Nature est découverte

Souviens-toi Rebecca comme la vie était belle en ces jours si vieux qu’il n’en reste que le bruit du vent lorsque l’on ouvre la porte.

Te rappelles-tu mon p’tit Lulu le bonheur frais qui craquait sous nos dents gourmandes quand le soleil se couchait à l’horizon serein ?

Entends nos rires, très chère Elvire, ceux qui résonnent encore entre les murs de notre premier logis. Le plaisir était alors en accès libre.

Tous les prénoms du monde étaient témoins de notre béatitude. Ils portaient sur nous un regard humide baigné d’affection bienveillante.

Nous étions bien, nous étions beaux, nous étions jeunes.

Puis, nous dûmes partir.

L’aventure nous appelait en de contrées plus lointaines, plus sauvages, plus folles. Mais aussi plus âpres, plus féroces, plus sèches.

Une fois arrivés, nous dûmes constater que le contraste était plus violent que celui envisagé.

Le temps passant, les sourires disparaissaient de nos joues, l’éclat de nos yeux se vitrifiait, nos mines pâlissaient. Nos peaux, jadis de pêche, prenaient l’aspect de papier mâché.

Nous devenions las. Chaque jour, notre perte se faisait cruellement ressentir.

Le destin avait tissé un bien vilain motif sur la toile chamarrée de nos existences.

Pourtant, nous sûmes garder le front haut et croire malgré tout en de lendemains bénis où le gazouillis des hirondelles chasserait le vol noir des corbeaux.

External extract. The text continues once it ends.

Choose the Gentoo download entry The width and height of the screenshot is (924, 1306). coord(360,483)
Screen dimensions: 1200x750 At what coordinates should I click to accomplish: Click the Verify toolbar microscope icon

Mais il faut croire que l’Éden garde rancune à ceux qui le quittent.

Car pour avoir osé renoncer à la vision enchanteresse des atours généreux de Madame Nichon, nous sommes depuis cet été condamnés aux odieuses exhibitions de Papy Quéquette, qui, comme son nom l’indique, n’est pas une jeune femme qui se promène dans son appartement les seins à l’air.


Anonymes, 4

Elle est haute comme trois pommes. On voit encore les plis marqués par les fins bigoudis qui ont contraint sa chevelure aux reflets lilas à former de mousseuses boucles serrées. Ses grosses lunettes à verres épais lui mangent le visage. Elle porte un long pardessus noir dont s'échappent une paire de cannes de serin maintenues dans des bas opaques de couleur chair. Elle semble très concentrée sur ses petits pas.

Attendrie, je me retourne sur son passage.
Et déchiffre dans son dos l'inscription brodée sur son manteau : "Street Cred".

Sûr qu'elle a roulé sa bosse, dans le tier-quar, la daronne, t'as vu.


Made in the 80's

À la supérette, une dame d'apparence soignée, piquée au vif car je lui avais fait remarquer qu'elle venait de me doubler dans la file d'attente aux caisses, m'a rétorqué : "Je n'ai pas de leçons de civilité à recevoir d'une petite merdeuse dans votre genre".

De prime abord, la petite merdeuse en moi a roulé les yeux au ciel et a expiré bruyamment bouche ouverte en se voutant légèrement.

La trentenaire a repris la main rapidement ; alors que toutes les conditions étaient réunies pour une surenchère d'insultes décomplexées* et que la première était toute trouvée, j'ai en fait répondu "De toute évidence, Madame, vous avez grand besoin de leçons de civilité. Mais je ne me porte pas volontaire."

J'ai pris tout mon temps pour payer en petite monnaie, aux côtés de la bourgeoise furibarde qui tentait, je crois, de faire s'étouffer par télékinésie la caissière qui avait osé prendre mon panier.

Je suis sortie passablement agacée de ne pas avoir trouvé meilleure répartie à lui asséner, mais aussi, je l'avoue, assez flattée qu'on puisse encore me prendre pour une "petite merdeuse". Comme quoi la queue de cheval décalée sur le côté, c'était une super idée.



* situation de défense + stress + fin d'une journée trop longue + Paris + supermarché bondé de gros mous + retard = droit inaliénable à la surenchère d'insultes décomplexées.